Lead single “Again” hinted at this dichotomy even before ERYS arrived with a feature from none other than SYRE himself. Rather than disregard the experimental mood of his first record completely, Jaden alternates back and forth here between the harder, trap-heavy raps we were promised and softer moments which directly contrast SYRE and ERYS in aural form. It’s no coincidence that Jaden chose to lead with this song first, and it’s no coincidence that the track ends with ERYS himself denouncing SYRE’s involvement: “I told you don’t play no motherfucking whack shit. Big drip only.”
This “big drip” vibe characterizes some of the record’s most memorable cuts, including “Got It,” a very short album highlight, and “NOIZE,” which features a highly anticipated guest verse from Tyler, The Creator. Following Jaden’s claim that he and Tyler were supposedly dating last year, the Odd Future star sets the record straight in the first two lines of his feature: “Jaden anything that you fuckin’, kissin’, lickin’ and suckin’/ What they don’t get, sarcasm, let’s send it like orgasm.”

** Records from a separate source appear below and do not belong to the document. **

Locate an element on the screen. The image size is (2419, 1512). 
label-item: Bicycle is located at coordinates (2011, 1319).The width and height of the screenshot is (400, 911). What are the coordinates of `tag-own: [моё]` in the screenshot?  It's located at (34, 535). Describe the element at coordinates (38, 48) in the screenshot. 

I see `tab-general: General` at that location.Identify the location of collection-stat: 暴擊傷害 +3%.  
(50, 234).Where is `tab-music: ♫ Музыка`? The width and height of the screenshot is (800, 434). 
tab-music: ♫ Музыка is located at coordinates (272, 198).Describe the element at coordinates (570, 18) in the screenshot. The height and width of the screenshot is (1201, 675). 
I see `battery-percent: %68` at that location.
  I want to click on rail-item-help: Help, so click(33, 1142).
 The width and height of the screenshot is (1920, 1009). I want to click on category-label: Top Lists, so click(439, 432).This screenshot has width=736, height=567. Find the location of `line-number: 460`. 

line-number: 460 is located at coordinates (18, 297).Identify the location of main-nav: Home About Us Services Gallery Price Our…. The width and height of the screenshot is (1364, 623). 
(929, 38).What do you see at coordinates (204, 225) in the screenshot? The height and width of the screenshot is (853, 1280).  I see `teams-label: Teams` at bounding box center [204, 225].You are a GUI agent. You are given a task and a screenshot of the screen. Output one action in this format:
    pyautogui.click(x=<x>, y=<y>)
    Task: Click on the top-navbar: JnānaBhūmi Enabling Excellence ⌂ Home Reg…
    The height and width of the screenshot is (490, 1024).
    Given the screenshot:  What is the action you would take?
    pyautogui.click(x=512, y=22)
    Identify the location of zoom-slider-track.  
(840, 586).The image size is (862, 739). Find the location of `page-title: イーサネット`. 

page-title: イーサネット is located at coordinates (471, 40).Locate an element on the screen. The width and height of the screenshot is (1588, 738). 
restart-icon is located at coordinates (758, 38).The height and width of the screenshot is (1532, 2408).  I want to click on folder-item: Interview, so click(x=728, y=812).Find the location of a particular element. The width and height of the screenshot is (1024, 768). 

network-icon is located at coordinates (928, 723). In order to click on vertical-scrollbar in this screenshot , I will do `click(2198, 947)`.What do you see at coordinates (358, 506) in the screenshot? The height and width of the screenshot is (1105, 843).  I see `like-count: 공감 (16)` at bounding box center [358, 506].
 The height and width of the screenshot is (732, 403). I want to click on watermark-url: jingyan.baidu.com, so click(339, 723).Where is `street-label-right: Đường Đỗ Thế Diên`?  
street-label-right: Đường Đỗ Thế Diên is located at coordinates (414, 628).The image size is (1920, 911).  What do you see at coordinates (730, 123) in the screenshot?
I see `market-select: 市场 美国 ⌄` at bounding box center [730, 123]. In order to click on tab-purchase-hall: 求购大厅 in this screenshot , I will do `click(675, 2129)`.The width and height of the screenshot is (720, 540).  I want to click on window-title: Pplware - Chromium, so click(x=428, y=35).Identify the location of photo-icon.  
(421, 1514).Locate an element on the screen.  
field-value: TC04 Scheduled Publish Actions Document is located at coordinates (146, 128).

Whatever you make of it, Jaden’s creative chemistry with Tyler shines through here, much like it does on a later collaboration with A$AP Rocky too. “Chateau” marks Jaden’s fifth collaboration with Rocky, and it’s easily one of their best, tackling issues of loyalty and fame through their typically nimble delivery.
Jaden has never sounded as confident with his quick-fire raps as he does on ERYS – even over an unexpected punk rock beat on “Fire Dept” – and the absurd lyrics he’s become known for have been toned down as well. However, lines like, “I’m Marie Antionette with the cake” and “I had to shift the dimension/ Atlantis is in the Pacific” prove that the old Jaden is still in there somewhere, and we’re not just talking about the songwriting either.
Even on rap-heavy songs like “Mission,” the Trinidad James collaboration, SYRE still chimes in more than you might expect, singing a surprising number of hooks and bridges. In fact, some of the more melancholic tracks could have been lifted directly from Jaden’s debut. Clearly, despite his claims to the contrary, ERYS isn’t quite the hard rap record Jaden led us to believe it would be – but that’s not a bad thing by any means.
In truth, it seems like ERYS was never supposed to be a “hard rap” album at all. Instead, Jaden’s sophomore release is more about the expectations people place on him as an artist. By killing off the ERYS persona, the “Ghost” star rejects fans who want “big drip only,” reaffirming his desire to experiment more with wider concepts and narratives like this alongside his more conventional leanings towards trap.
Unfortunately, this beautiful confusion is unnecessarily complicated at points, and not every song works in isolation, but still, it’s hard not to admire the invention on display. Far from playlist-friendly, ERYS begs to be listened to as a whole from start to finish, a move which is decidedly refreshing in this streaming era. It’s just a shame that the tracklist feels so bloated at times, forcing listeners to sit through a few unremarkable songs to absorb the overall message.
Regardless, ERYS still represents a huge step forward for Jaden. Now that he’s proven himself capable of a harder rap sound without sacrificing his artistic intent, the “icon living” is free once again to continue pushing boundaries; it’ll be fascinating to see what comes next for both him and his forlorn alter ego.